▶ _Information shown_:
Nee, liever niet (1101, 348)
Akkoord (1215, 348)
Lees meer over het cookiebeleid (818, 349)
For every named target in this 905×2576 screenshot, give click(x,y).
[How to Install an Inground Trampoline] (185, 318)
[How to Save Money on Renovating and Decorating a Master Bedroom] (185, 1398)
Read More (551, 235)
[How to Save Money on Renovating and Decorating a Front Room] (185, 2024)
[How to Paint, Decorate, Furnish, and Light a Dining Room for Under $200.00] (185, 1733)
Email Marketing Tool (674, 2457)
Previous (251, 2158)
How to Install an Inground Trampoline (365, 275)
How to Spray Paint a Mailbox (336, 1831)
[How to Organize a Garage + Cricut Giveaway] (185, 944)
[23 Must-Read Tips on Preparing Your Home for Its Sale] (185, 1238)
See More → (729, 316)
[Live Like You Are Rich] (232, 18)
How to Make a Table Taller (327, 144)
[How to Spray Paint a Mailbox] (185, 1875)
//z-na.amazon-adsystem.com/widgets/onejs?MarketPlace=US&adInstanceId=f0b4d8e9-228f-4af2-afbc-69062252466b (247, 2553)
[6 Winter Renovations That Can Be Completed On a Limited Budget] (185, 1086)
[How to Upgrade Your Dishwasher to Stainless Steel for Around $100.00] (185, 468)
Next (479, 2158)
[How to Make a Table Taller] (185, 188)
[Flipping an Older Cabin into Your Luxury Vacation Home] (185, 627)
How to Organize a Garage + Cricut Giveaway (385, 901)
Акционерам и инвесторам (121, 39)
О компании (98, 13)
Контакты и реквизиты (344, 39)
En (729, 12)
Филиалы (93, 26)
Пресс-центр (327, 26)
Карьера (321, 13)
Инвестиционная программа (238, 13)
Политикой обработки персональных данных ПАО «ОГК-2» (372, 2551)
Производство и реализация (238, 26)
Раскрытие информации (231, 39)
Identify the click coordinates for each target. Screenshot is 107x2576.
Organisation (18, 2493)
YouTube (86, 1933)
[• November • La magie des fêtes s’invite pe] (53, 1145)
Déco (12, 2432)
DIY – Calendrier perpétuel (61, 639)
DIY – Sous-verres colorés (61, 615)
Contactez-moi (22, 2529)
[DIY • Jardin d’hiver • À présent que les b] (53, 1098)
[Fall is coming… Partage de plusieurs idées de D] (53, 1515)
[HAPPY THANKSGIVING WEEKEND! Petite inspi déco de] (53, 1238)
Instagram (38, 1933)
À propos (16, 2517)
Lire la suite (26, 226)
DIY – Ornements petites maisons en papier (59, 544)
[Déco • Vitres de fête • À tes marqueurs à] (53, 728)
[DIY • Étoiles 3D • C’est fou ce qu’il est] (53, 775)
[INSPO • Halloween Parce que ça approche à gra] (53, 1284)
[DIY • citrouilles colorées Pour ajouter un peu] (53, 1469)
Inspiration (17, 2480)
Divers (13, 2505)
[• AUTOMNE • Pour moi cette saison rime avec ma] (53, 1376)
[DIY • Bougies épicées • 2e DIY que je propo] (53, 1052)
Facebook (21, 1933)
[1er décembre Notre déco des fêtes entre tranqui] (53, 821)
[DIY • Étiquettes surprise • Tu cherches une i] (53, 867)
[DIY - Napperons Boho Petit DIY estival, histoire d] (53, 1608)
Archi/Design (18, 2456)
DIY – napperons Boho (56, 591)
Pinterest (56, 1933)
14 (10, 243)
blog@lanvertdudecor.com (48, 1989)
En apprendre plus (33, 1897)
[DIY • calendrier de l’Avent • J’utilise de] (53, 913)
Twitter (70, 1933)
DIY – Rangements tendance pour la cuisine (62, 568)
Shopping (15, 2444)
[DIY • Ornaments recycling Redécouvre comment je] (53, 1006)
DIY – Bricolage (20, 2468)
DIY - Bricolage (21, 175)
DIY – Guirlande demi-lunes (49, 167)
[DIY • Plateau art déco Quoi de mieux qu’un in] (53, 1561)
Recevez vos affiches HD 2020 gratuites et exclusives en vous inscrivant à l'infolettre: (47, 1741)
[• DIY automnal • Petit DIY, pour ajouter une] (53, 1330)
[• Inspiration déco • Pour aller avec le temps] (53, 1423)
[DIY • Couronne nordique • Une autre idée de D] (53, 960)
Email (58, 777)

▶ _Exercise details_: Go through the records above and copy each line where "Spray" is found.

▶ _Reply to the exercise_:
How to Spray Paint a Mailbox (336, 1831)
[How to Spray Paint a Mailbox] (185, 1875)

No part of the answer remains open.